Die Wähler wählen farbig, aber die Politik liebt es schwarz-weiß. Die Wähler sind polyphon, ihre Wahlentscheidung ist polychrom; aber die Parteien bleiben monoton und monochrom.

Wie gesagt: Die deutschen Parteien sind ihren Wählern nicht gewachsen. Das Kennzeichen des Fünf-Parteien-Land System sind intensive Annäherungsvermeidungskonflikte.

Das deutsche Parteiensystem ist ein System der Beziehungsstörungen, auf Bundesebene sind sie besonders massiv. Westerwelles FDP kann nur mir der CDU/CSU, sie kann nicht mit den Grünen, nicht mit der SPD und schon gar nicht mit den Linken. Mit denen kann und mag gar keiner.

Die Grünen wollen nicht mit der CDU und schon gar nicht mit der FDP. Die CDU will nicht mit den Grünen, die SPD würde mit der FDP schon wollen, aber die schüttelt sich vor Entsetzen.

Und alle miteinander schütteln sich vor den Linken; viele Sozialdemokraten schüttelt es freilich auch deswegen, weil sie merken, dass sich für ihre Partei koalitionsmäßig ohne die Linken fast nichts mehr schüttelt.

Die Grünen und die Gelben, die Parteien also, von denen derzeit die Kraft für Koalitionswechsel ausgehen müßte, zeigen zähe Beharrungskraft im Alten; am stursten ist die FDP. Um die Beziehungsstörungen zu kurieren, müßte der Wähler Psychiater sein.

Aber diese Kompetenz hat ihm das Wahlgesetz nicht zugewiesen. Das neue deutsche Parteiensystem könnte ein buntes, ein tanzendes Mobile sein - aber: da tanzt leider sehr wenig.
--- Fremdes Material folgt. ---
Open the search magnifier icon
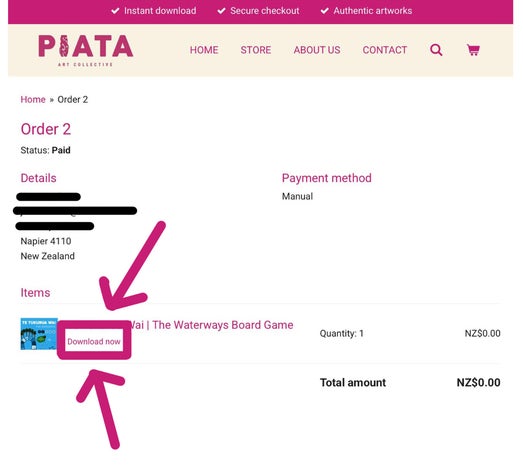The height and width of the screenshot is (471, 523). pos(436,50)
Die Parteien hängen von der Decke wie mit Leim und Duftstoffen bestrichene Fliegenfänger. Die hat man früher in Kuhstall und Küche aufgehängt, daran pappten dann die Fliegen fest.

Daran erinnert der Wahlkampf 2009. Er ist ein antiquierter, ein klebriger Wahlkampf, der wohl darauf hinausläuft, dass die mit den meisten Fliegen nachher doch wieder gemeinsame Sache machen.

Vielleicht wäre es gut, den Wahlkampf durch eine Gruppentherapie zu ersetzen - nicht für die Wähler, sondern für die Parteien. Dort könnten die Parteien lernen, wie man Animositäten abbaut und wie man miteinander umgeht.

Womöglich ist aber vorläufig die große Koalition ein notdürftiger Ersatz für diese Gruppentherapie. Sie erhöht den Leidensdruck sowohl für die daran direkt Beteiligten, als auch für die nicht daran Beteiligten. Es wird Zeit, dass die Parteien so flexibel werden wie ihre Wähler.